Accidental Change at Amazon Takes Netflix Offline
After the recent Gmail outage, closely followed by downtime at Facebook affecting millions, and generating a few thousand more tweets, Netflix went offline on of all days...Christmas Eve. Yes just as millions of families were gathering together and planning and watching a movie of their choice on the on-demand video platform, there was no response.
For some the outage lasted as long as 12 hours, an amount of time which is nothing to sneeze at, especially on the biggest day of the year for people to get together and watch a nice movie, enjoying the conveniance of streaming it straight on their TV. As events unfolded, Netflix pointed the finger at their cloud host, Amazon AWS, who furiously worked to restore the service and the Amazon AWS dashboardprovided updates on the progress (just for the record the problem was discovered, fixed, and Netflix is back at its prime).
The Wall Street Journal depicted how users took to Twitter and Facebook to complain as the Netflix outage spread, reporting that "Kenneth McIver, a Netflix member for the past four years, was among those affected by the outage on Monday. 'I was with my family most of the day,' said the 44-year-old Atlantic Beach, S.C., resident. 'I came home to relax and watch movies; I tried several times, but I gave up.'"
Wired elaborated on the significance of the event explaining that "Christmas Eve is a big movie-watching night, so while it's not clear how many Netflix customers were affected, Monday's outage came at a bad time. 'It's been hours & it's Christmas Eve. It's classic movie night!!!' wrote one Netflix user on Twitter."
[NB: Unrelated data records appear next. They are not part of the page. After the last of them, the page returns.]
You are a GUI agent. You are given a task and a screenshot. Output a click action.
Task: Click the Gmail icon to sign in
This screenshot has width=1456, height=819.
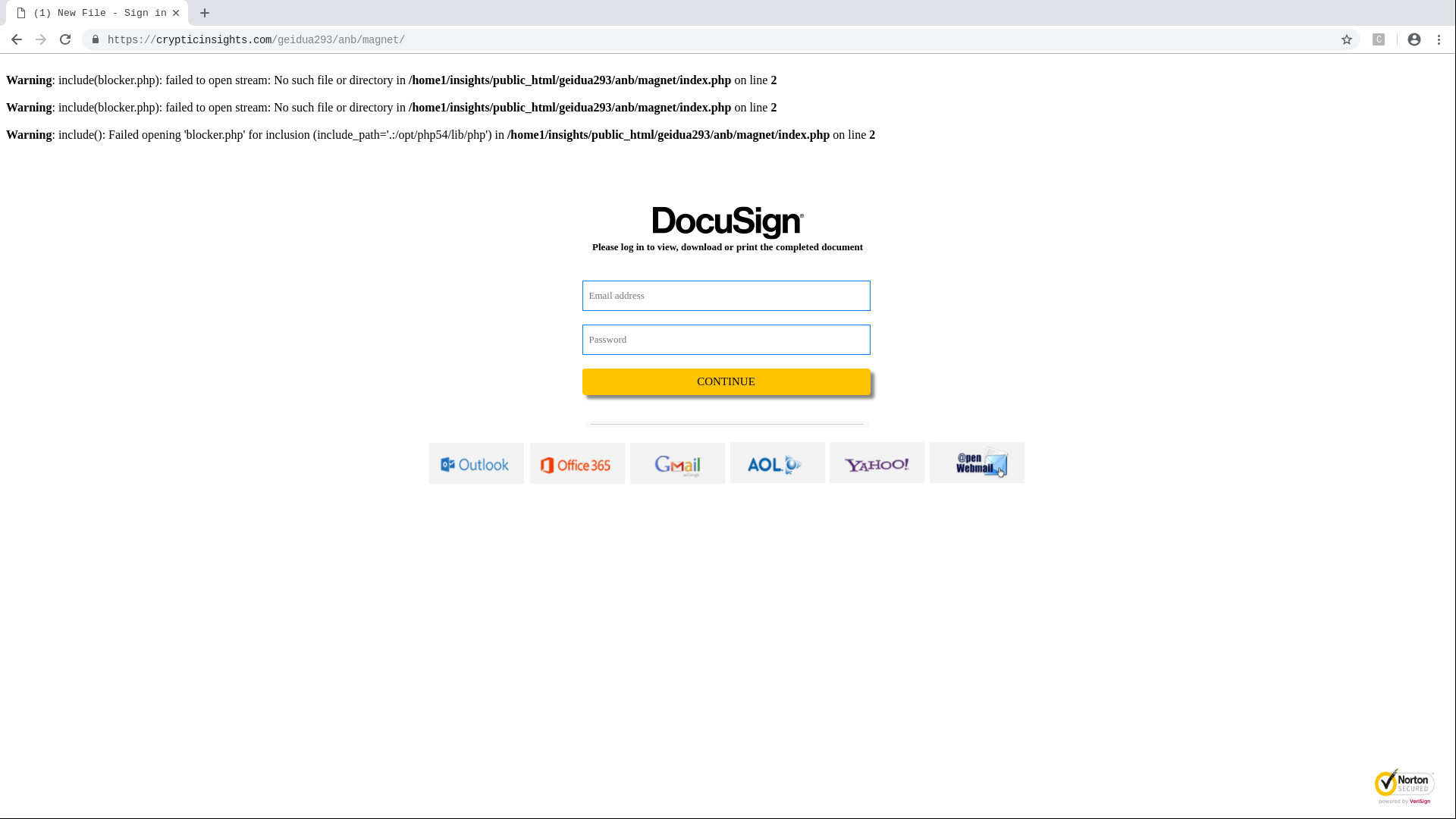pos(678,462)
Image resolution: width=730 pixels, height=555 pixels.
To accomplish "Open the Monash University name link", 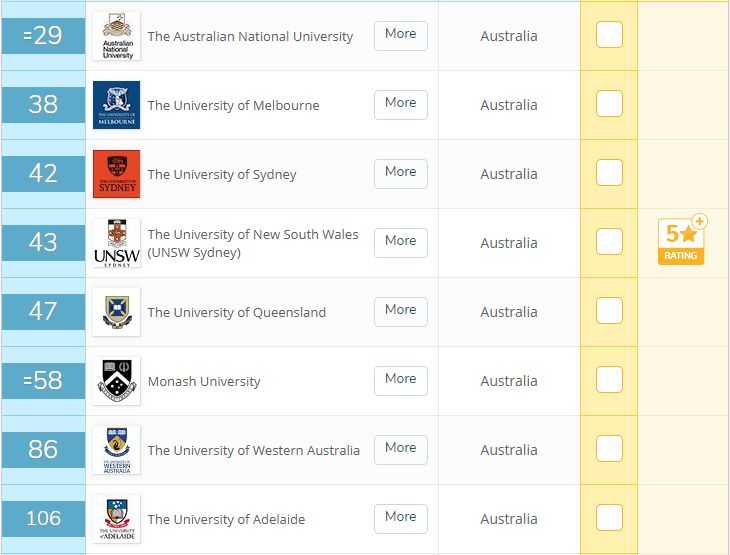I will click(204, 381).
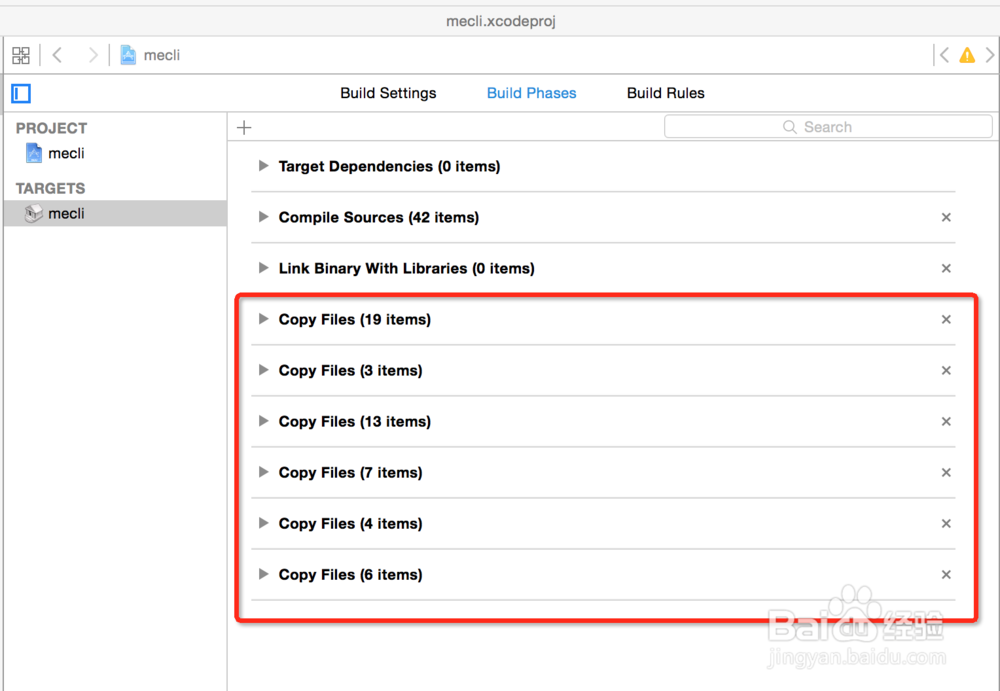Expand Target Dependencies section
Viewport: 1000px width, 691px height.
[x=263, y=166]
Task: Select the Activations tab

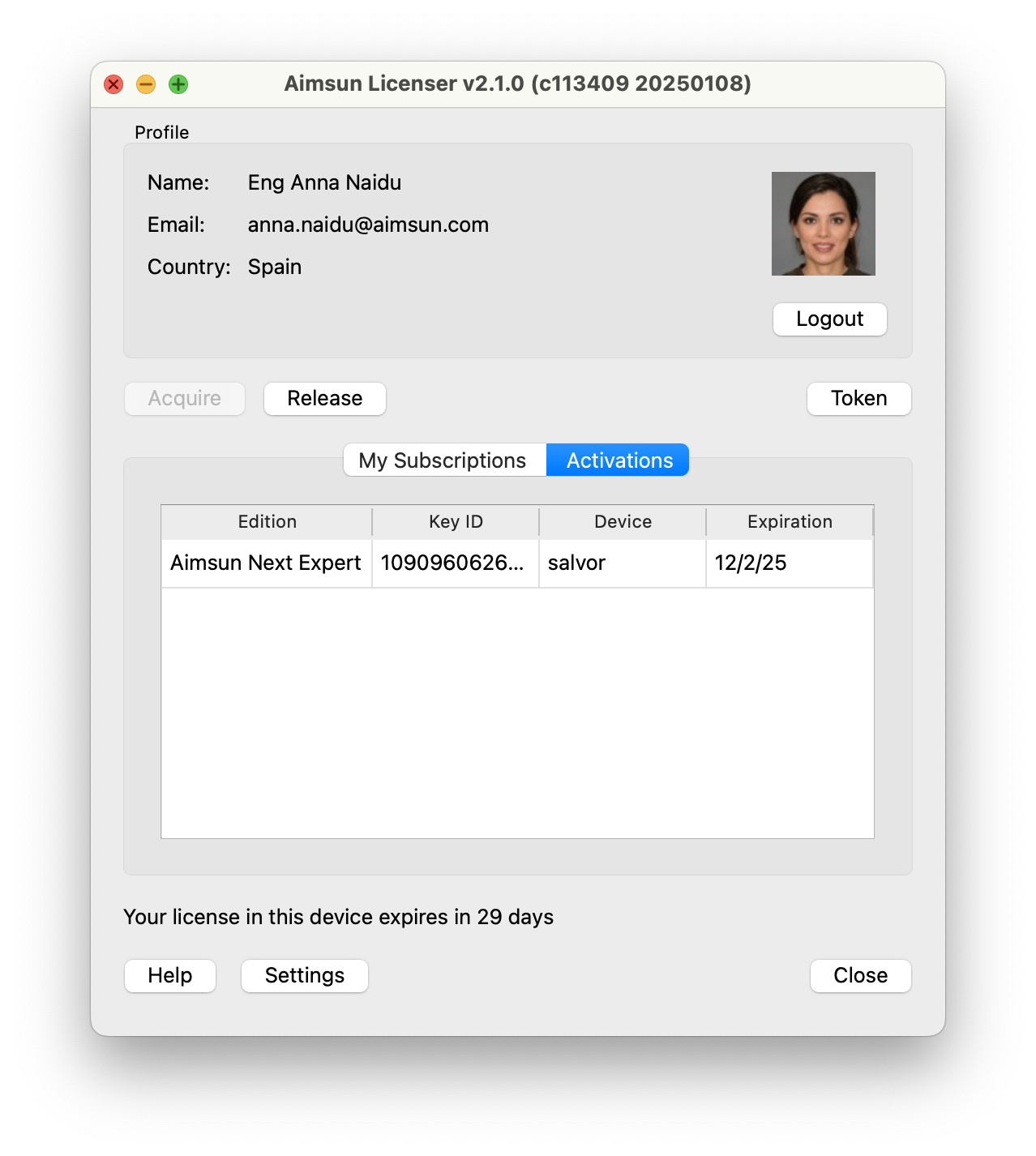Action: coord(618,460)
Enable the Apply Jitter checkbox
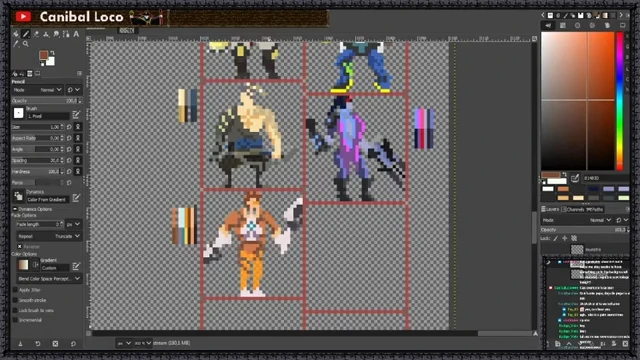This screenshot has width=640, height=360. 15,290
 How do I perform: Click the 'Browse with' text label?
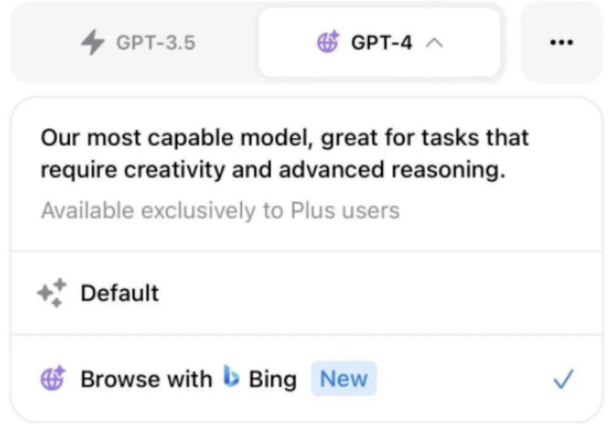pyautogui.click(x=146, y=379)
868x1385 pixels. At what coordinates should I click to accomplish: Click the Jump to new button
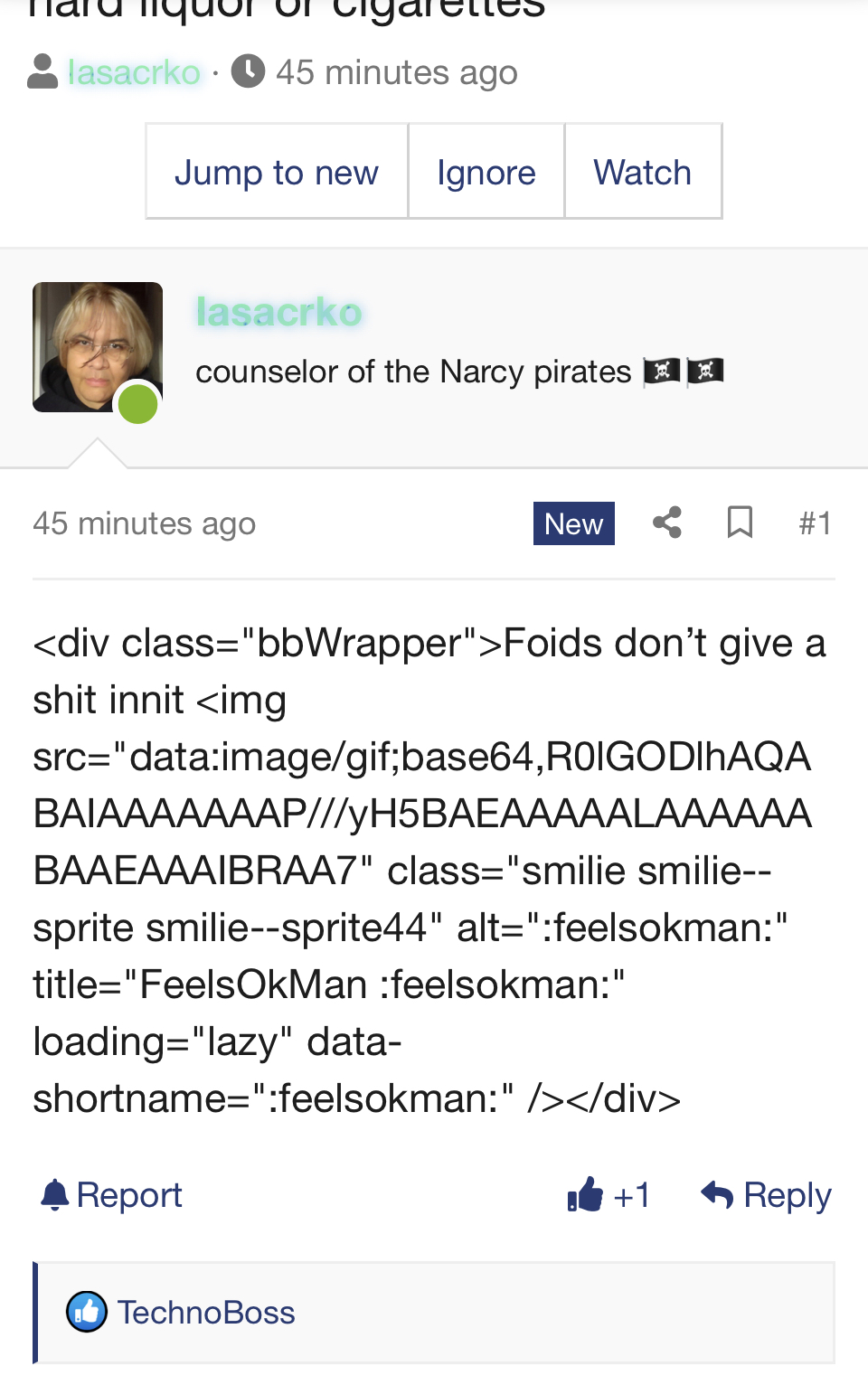pyautogui.click(x=277, y=172)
InformationWeek added that "The outage hit Netflix viewers from Canada to Brazil. It also affected Amazon's own Amazon Prime video-streaming service and Salesforce.com's Heroku cloud platform, which served up HTTP errors and ssl:endpoint unavailability messages during the outage."
So did Amazon become the Grinch that literally stole Christmas cheer and long-awaited family time, or was this a legitimate hiccup in cloud services?
So What Caused this Outage?
Netflix went out due to a change made to the AWS infrastructure. Amazon reported during the outage that the problem came from an issue with the the Elastic Load Balance, a part of its service that helps spread heavy traffic among multiple servers to prevent overload, saying "We continue to work on resolving issues with the Elastic Load Balancing Service in the US-EAST-1 region. These issues are affecting updates to both existing and newly created ELBs."
Yet as many Netflix subscribers were left without access to their media, Amazon didn't immediately report the cause of the issue with the Elastic Load Balancing Service.
Forbes reported that "this event follows a six-and-a-half hour outage on EC2 two weeks ago. And one of the selling points of the Cloud is that there are redundancies to prevent just such occurrences. A small step backwards, perhaps, for cloud computing."
Amazon's Post Mortem: Human Error
Amazon's official statement dissected the event and filled in the missing information, giving a full picture of what sparked this event. Amazon clarified that "a portion of the ELB state data was logically deleted."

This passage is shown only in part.